Synopsis
Prescription drugs have been a key driver of health care spending growth in the United States. In some countries, including Australia, drugs must pass a "fourth-hurdle" review of cost-effectiveness after they pass other rigorous tests. Such a process not only helps to ensure society is getting appropriate value for what it spends on drugs, but also helps to reward innovation. The U.S. may benefit from studying Australia’s experience and experimenting with comparative effectiveness review.
The Issue
Health care makes up 18 percent of the U.S. gross domestic product—nearly twice the average of countries within the Organization for Economic Cooperation and Development (OECD). Prescription medicines are one of the key drivers of high U.S. costs, with drug spending increasing at up to twice the rate of health care spending overall. In a Health Affairs article, two former Commonwealth Fund Harkness Fellows highlight Australia’s fourth-hurdle drug review process as a possible model for the U.S. After testing new drugs for safety, efficacy, and quality, the Australian government assesses for value, and makes coverage decisions accordingly.
How Australia’s Drug Review Process Works
Australians enjoy universal coverage of prescription drugs. Patients contribute fixed copayments based on income, and annual outlays are capped to protect individuals from catastrophic costs. Faced with high prices and rising costs in the late 1980s, the government phased in its fourth-hurdle process, with cost-effectiveness becoming a mandatory prerequisite for formulary listing in 1993. If a proposed drug is substantially more costly than available alternatives, it may be included in the formulary only if it offers a clinical advantage to some patients.
Impact on Spending, Value, and Innovation
While the Australian approach does not prevent spending growth, it does ensure that the opportunity costs of adding new drugs are identified. "The approach acknowledges that resources are inevitably finite, even when programs are uncapped, so that if a low-value product is funded, some higher-value product or program may be crowded out," the authors say. "At a macro level, this is a fundamental issue for the U.S., because unconstrained growth in health expenditure effectively crowds out other key programs in education and infrastructure."
The fourth-hurdle system, the authors say, rewards true innovation by indirectly focusing financial incentives toward products that can make a significant impact on health outcomes, while subtly discouraging those that do not. The system does not try to ration high-value medicine. Instead, it supports their addition to the formulary, while identifying drugs that offer only marginal health gains and either excluding them or negotiating prices proportionate to their benefit.
What Does This Mean for the United States?
In the U.S., the importance of addressing value in health care purchasing is rarely acknowledged. Instead, rising prices are absorbed in the form of higher premiums, coverage exclusions or limits, and increasing copayments. However, a recent survey of oncologists found that 80 percent favored greater use of cost-effectiveness data in insurance coverage decisions. In addition, the American College of Physicians, Veterans Health Administration, and Medicare Payment Advisory Commission have all affirmed the need for information on comparative effectiveness.

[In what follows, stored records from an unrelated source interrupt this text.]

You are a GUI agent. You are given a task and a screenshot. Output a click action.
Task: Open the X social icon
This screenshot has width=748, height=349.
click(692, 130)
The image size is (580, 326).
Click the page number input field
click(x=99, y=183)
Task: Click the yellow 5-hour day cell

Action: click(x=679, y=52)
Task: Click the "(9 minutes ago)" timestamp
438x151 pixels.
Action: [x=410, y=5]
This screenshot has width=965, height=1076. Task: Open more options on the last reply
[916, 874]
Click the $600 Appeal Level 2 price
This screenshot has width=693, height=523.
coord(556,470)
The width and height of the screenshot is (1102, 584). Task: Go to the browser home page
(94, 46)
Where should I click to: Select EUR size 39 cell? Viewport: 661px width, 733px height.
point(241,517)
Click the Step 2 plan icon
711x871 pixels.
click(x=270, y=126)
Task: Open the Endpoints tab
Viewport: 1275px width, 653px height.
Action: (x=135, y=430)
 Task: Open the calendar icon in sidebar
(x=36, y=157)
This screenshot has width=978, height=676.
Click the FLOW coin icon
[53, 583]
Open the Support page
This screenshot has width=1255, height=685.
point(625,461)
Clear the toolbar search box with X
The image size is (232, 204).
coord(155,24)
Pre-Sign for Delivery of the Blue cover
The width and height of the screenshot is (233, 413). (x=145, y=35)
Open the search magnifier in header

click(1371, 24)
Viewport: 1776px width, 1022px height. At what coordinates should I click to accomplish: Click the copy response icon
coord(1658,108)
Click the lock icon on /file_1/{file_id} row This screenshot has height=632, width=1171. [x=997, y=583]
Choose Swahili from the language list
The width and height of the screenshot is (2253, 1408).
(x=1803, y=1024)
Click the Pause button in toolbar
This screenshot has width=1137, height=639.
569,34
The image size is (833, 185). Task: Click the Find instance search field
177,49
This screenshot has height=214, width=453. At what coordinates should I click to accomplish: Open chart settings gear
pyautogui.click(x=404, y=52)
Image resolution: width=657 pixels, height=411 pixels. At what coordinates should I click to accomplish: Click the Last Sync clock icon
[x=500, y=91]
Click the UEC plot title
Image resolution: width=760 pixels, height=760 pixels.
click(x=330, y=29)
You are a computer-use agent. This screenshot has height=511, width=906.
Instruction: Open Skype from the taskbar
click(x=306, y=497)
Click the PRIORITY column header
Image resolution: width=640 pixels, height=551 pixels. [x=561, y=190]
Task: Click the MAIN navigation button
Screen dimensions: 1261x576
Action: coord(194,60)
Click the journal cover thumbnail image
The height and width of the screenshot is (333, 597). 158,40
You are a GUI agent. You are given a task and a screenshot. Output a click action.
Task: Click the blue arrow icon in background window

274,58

Moreover, the decentralized, fragmented nature of health care in the U.S. is not necessarily a barrier to implementation, the authors say. Individual payers, for example, could institute their own fourth-hurdle drug review programs. Still, "an arrangement in which several payers shared centralized 'back office' review processes might be more feasible and could have the added benefit of providing cooperative strength in purchasing power," they conclude.
The Bottom Line
Australia’s experience illustrates that comparative effectiveness review in prescription drug coverage is both feasible and useful in identifying value. In the United States, transparent, evidence-based decision-making could help bend the cost curve and improve health outcomes for many.